Monash’ emeritus professor and chair of UNESCO’s Intercultural and Interreligious Relations for Asia Pacific Prof Gary Bouma told The Catholic Weekly that contrary to the claims of atheists, Australia was becoming more diverse in its beliefs, not less religious.
Prof Bouma, also an Anglican priest, predicted that in the 2016 census, Buddhists would for the first time outnumber Presbyterians, and Sikhs would probably outnumber Jews.
He also predicted that the rise of so-called ‘nones’ – of people who list themselves as being of no religion – would continue, but rejected the idea that that equated to a rise in atheism.
Nones were “allergic to organisation” but had not rejected or abandoned the search for spiritual meaning in their rejection mainstream, organised religions.
“Australia isn’t as allergic to the religious as they are to the anti-religious,” Prof Bouma said.
“Atheists were fewer than 100,000 (in the 2011 census) – they had to write it in – and were a few more than Jedi.
“That’s the level of interest in being atheist.
“I wish we had a category of ‘spiritual but not religious’. That’s a very applicable category.
“In the United States, (the Pew Research Forum) has done mapping showing the decline of religion, but in terms of awe, wonder, ethical reflection, wondering about the meaning of life, volunteering – they remain throughout the cohorts.”
The idea of an areligious, ‘neutral’ civic space was not up to the task, he said, when it came to better reflection Australia’s religious diversity in its cultural, political, and economic institutions.
“There is no such thing as neutral; we don’t have a neutral society. We don’t have that in a fit.
“Diversity and harmony are required, and harmony requires some effort.”
While institutions such as the media showed little sign of becoming more reflective of the religious diversity of the populace, there were signs that some practices were changing to meet the needs of a changing people.
Prof Bouma said that, in his view, Federation Square in Melbourne was the most accommodating space to religious diversity, with thousands of Buddhists congregating in the space each years.
“There are Christian events (too). I just think the Christians are shy,” Prof Bouma said.
He also gave the example of the Rod Laver arena being used in 2001 for a public interfaith event in the wake of the September 11 attacks, as an alternative to the traditional Anglican or Catholic cathedrals, with each groups receiving the same time allocation in leading the service.

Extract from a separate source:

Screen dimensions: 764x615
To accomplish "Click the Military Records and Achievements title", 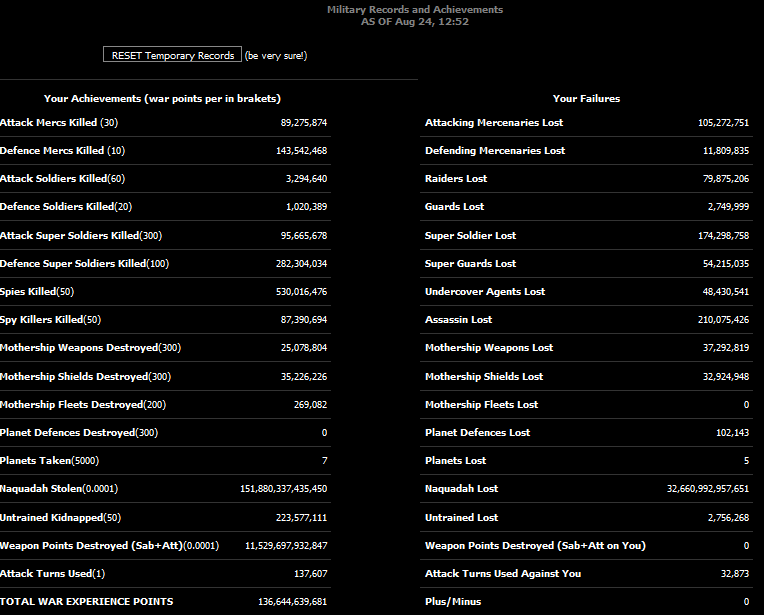I will [415, 10].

Popular concern about Muslims taking over large swathes of cities remained spurious, he said, based on census data showing there were no postcodes in Australia with a Muslim population greater than 25 per cent.
Regional cities and towns in Victoria were leading the way in embracing diversity – both ethnic and religious – particularly in Bendigo, where the “wonderful organisation” Believing in Bendigo promoted the celebration of religious diversity and not its privatisation.
In the 2011 census, there was an increase in the number of people not reporting a Christian faith, from 36.1 per cent in 2006 to 38.9 per cent.